British writer and art collector

Anna Marie Diana Wilhelmina Stirling (née Pickering; 26 August 1865 – 11 August 1965), also known as Wilhelmina Stirling and under the alias Percival Pickering, was a British writer and art collector. A greater part of her books dealt with the lives and reminiscences of the British landed gentry of Yorkshire. She was the founder of the De Morgan Collection.

==Biography==
Stirling (then Pickering) was born to Anna Marie Wilhelmina Spencer Stanhope (1824–1901) and the lawyer and cricketer Percival Pickering (1810–1876). Her mother was a granddaughter of Thomas William Coke, 1st Earl of Leicester. Stirling's parents married in 1853. Wilhelmina was the youngest child – she had three older siblings: the painter Evelyn Pickering de Morgan, Percival Spencer Umfreville Pickering (1858–1920) and Rowland Neville Umfreville (1861–1931). The painter John Roddam Spencer Stanhope was her maternal uncle. The Pickering siblings had a special relationship with their nanny which lasted until her death: Jane Hales was portrayed by Evelyn de Morgan as early as 1866, and later lived with Wilhelmina Stirling until her death in 1925, since she had never married herself.

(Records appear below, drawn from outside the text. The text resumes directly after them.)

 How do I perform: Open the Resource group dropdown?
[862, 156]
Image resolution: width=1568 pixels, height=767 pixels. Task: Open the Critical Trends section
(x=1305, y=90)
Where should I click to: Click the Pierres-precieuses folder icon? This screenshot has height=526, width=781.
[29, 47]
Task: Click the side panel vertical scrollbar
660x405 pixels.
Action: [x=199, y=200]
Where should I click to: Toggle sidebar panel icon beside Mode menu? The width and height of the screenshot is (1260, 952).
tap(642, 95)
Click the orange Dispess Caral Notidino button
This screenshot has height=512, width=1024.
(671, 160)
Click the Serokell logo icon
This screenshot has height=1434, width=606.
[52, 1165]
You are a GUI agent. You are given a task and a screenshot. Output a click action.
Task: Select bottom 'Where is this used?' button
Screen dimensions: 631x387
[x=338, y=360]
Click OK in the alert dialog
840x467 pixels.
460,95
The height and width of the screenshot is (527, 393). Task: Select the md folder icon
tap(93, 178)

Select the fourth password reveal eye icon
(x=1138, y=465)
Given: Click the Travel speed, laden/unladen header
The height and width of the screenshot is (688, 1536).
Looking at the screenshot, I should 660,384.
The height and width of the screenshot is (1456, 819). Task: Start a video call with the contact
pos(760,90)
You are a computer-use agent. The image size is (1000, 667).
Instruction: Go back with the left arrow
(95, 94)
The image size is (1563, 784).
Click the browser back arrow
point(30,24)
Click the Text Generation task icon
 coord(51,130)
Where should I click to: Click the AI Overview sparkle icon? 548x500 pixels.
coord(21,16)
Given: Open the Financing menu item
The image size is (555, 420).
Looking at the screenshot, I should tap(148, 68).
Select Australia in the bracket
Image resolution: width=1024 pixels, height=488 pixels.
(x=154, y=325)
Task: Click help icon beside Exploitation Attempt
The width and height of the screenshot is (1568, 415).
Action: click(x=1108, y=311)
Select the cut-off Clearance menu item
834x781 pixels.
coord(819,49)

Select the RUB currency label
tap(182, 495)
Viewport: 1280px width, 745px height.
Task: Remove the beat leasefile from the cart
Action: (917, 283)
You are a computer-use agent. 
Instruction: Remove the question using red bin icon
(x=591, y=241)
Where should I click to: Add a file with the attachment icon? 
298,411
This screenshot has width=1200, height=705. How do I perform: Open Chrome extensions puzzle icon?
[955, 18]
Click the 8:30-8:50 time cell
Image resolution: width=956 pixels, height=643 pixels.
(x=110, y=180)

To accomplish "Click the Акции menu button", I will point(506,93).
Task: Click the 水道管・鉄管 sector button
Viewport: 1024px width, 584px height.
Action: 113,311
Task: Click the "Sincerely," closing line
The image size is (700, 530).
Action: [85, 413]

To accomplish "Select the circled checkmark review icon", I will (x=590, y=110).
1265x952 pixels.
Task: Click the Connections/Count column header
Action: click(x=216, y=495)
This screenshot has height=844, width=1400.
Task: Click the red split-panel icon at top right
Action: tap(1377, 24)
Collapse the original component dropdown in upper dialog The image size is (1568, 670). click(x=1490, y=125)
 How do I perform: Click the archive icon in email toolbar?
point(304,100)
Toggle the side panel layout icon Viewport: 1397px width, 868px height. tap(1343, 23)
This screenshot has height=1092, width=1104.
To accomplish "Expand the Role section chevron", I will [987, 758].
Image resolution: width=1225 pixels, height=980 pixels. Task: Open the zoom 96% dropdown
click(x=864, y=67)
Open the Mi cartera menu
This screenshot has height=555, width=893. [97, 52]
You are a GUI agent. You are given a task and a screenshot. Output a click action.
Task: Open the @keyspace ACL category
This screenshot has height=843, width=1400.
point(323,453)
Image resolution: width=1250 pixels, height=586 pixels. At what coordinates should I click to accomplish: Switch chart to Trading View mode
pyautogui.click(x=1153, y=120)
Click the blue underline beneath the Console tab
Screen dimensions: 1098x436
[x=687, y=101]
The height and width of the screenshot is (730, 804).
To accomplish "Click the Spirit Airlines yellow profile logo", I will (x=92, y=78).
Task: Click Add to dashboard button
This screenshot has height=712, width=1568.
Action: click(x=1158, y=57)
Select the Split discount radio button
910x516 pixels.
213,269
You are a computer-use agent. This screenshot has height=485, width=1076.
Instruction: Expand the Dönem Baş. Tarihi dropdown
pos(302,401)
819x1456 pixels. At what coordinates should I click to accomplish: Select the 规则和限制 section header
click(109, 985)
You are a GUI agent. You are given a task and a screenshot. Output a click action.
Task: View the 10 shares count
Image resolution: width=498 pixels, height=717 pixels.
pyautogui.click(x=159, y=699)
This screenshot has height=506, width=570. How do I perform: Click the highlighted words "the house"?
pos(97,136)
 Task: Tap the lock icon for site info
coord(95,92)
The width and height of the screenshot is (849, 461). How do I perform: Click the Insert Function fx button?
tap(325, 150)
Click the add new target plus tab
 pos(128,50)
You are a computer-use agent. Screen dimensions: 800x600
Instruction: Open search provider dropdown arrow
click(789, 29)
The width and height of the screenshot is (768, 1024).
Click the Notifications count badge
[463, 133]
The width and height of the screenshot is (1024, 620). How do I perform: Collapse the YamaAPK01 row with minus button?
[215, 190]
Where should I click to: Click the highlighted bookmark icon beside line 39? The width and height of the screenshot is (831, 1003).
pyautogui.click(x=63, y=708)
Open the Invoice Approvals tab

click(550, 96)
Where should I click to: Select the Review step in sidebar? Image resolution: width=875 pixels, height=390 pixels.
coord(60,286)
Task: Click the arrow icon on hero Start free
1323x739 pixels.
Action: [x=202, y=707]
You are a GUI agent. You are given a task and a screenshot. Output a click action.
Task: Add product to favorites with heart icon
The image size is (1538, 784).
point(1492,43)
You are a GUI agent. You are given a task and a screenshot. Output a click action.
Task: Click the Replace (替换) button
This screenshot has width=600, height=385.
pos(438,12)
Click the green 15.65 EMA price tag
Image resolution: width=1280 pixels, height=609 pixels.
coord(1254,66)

Wilhelmina Pickering married Charles Goodbarne Stirling (1866–1948) in 1901 and they moved into Launceston Place. As a wedding present, the couple received a bowl with a leopard and deer motif from Wihelmina's brother-in-law, the ceramic artist and author William De Morgan, which is now on display in the De Morgan Museum.

Stirling was a humanist, and a Life Member of the Rationalist Press Association. She was described in The Humanist in 1963 as the RPA's 'oldest supporter'.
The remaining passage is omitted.